Terrible German PMI data sinks global stocks and euro

Stocks & USD – Terrible European data kills risk appetite

EUR – Euro falls as German bunds go negative

Brexit – EU throws UK a delay bone 

Oil – Stockpiles fell 9.6M even as imports rose 186K

Gold – Stronger on dovish Fed

Stocks & Dollar

US equities are off to a poor start on the final day of the week after a terrible round of data from both France and Germany, reminded traders that Europe needs the global growth outlook to improve.  The worst decline in German manufacturing in over six years disappointed many expecting the data to stabilized.  France also delivered sour results as the Gilets Jaunes protests continue to weigh on French business.

The Fed’s dovish commitment this week locks them in a corner of keeping rates on hold for the rest of the year.  Global growth has yet to see a benefit from accommodative stances that are now firmly in place by the ECB, RBA, RBNZ, BOC, and the PBOC.  One key reason growth can’t stabilize just yet stems from concerns about trade wars.  While optimism is high, albeit fading, that a trade deal will get done with China and the US, concerns are brewing that the transatlantic trade war will keep Europe down.  While the China/US trade war is well over a year long, expectations should not be for the US and Europe trade war to be nearly as long.  President Trump’s best chances of getting elected are if the economy does not fall apart by election time and that will not happen if he does not have a quick resolution with Europe.  This morning, Trump noted, “he does not want zero tariffs on cars from Europe.

Investors are still processing the Fed’s decision to push back one last rate hike to 2020 along with the wrath of softer global data.  The dollar’s strength is likely to start to worry the US and we should not be surprised if we hear the President complain.

S&P 500 futures are lower by 0.6%, while the dollar is mixed against the majors, with gains against the euro and loonie, while falling to cable and Aussie-dollar.

EUR

The euro fell hard after the terrible German PMI miss.  The bloc’s largest economy is still showing weakness and that drove the German 10-year government yield below zero for the first time since 2016.  Bunds were not expected to fall back to zero and momentum could see yields have further declines if investors want to hold insurance against a severe slowdown.

The euro is now approaching last week’s low and if we see further weakness price may target the lower boundaries of the range that has been in place since the fall.

Brexit

A week to the March 29th Brexit day, but that probably does not matter as much.  The EU has given the UK an extra two weeks unconditional extension to April 12th.  The same story remains, PM May will try to push her deal forward with a meaningful vote some time next week.  The first step for May is for speaker Bercow to accept another vote on her deal, it is not expected to have too many changes, so he could not allow it.

If May’s deal is blocked or defeated, the UK will have to decide if they will want to hold European Parliament elections. Until we see some Brexit deal, the risk of a hard exit will keep the British pound’s gains capped.
++++
## Required task
Retype the stretch of the market commentary from "Oil – Stockpiles" through "on French business.", keeping every word and mark as it appears. The items that come next have no connection to the market commentary above.
++++
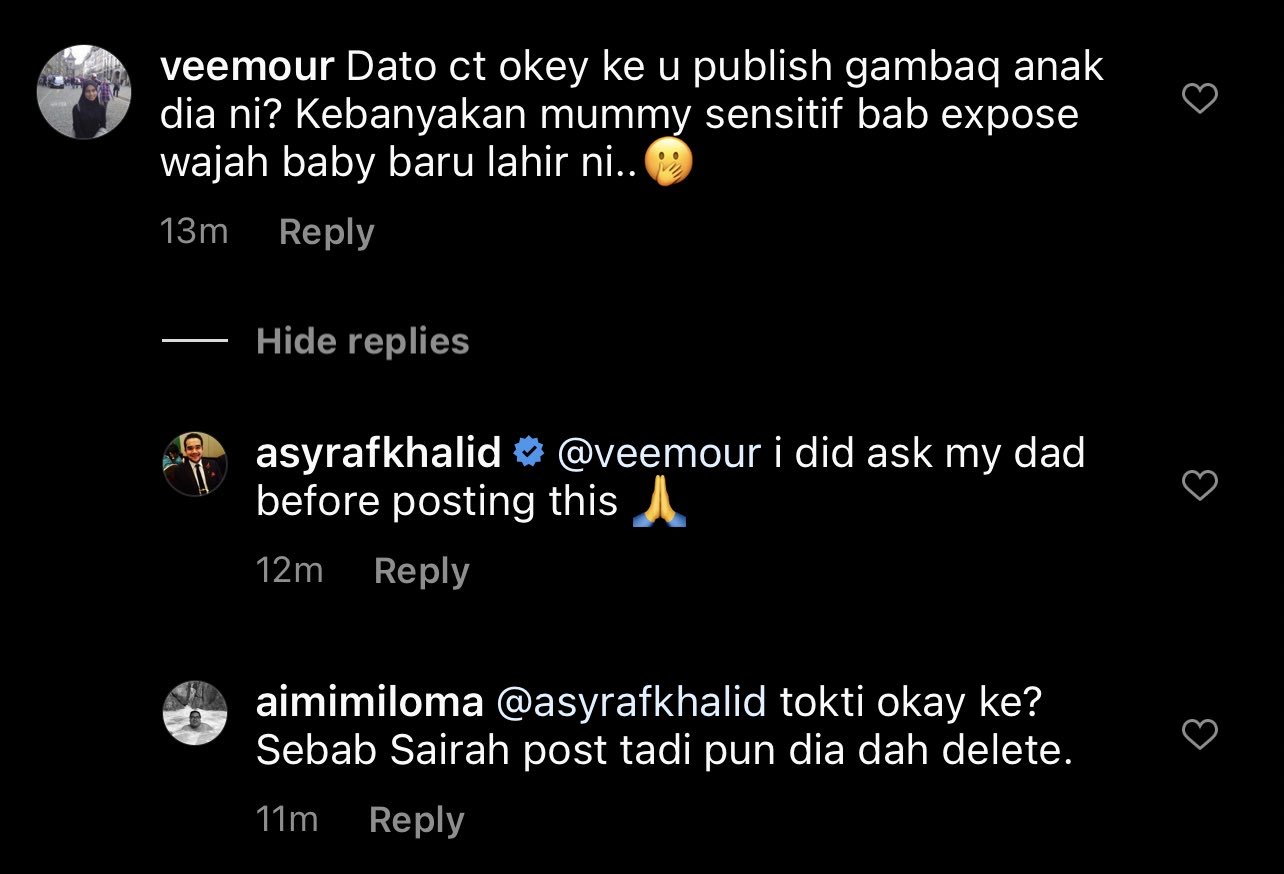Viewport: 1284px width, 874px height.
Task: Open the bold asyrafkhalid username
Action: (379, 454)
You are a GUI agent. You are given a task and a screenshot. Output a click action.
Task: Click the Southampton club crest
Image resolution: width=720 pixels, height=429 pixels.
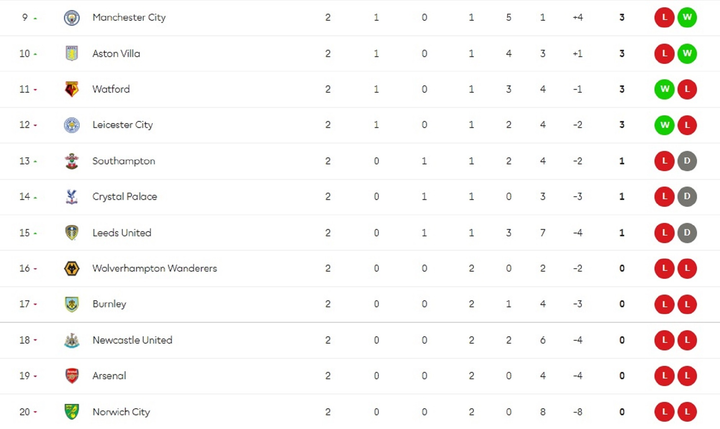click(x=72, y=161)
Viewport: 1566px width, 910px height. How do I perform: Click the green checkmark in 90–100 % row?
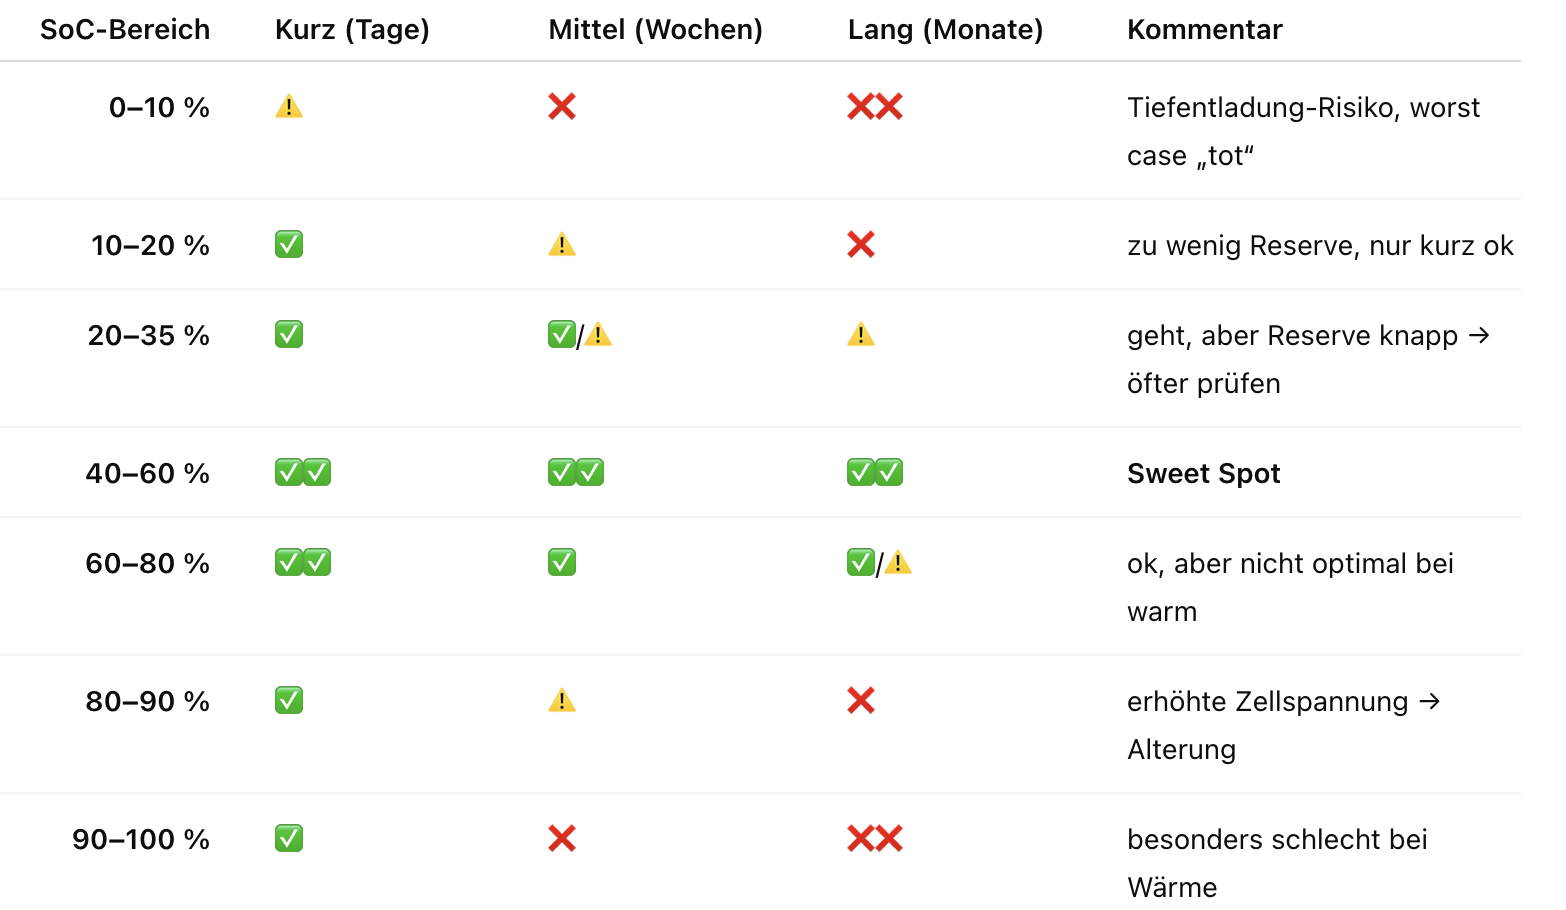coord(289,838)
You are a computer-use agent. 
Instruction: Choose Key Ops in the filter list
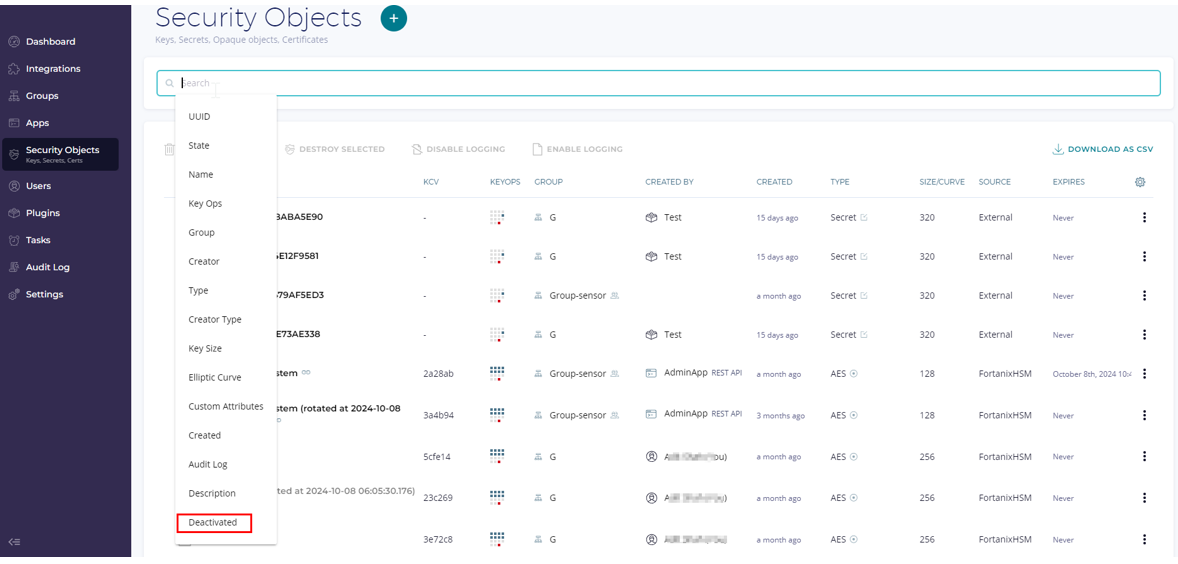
++++
## Response to this exercise
Oil – Stockpiles fell 9.6M even as imports rose 186K

Gold – Stronger on dovish Fed

Stocks & Dollar

US equities are off to a poor start on the final day of the week after a terrible round of data from both France and Germany, reminded traders that Europe needs the global growth outlook to improve.  The worst decline in German manufacturing in over six years disappointed many expecting the data to stabilized.  France also delivered sour results as the Gilets Jaunes protests continue to weigh on French business.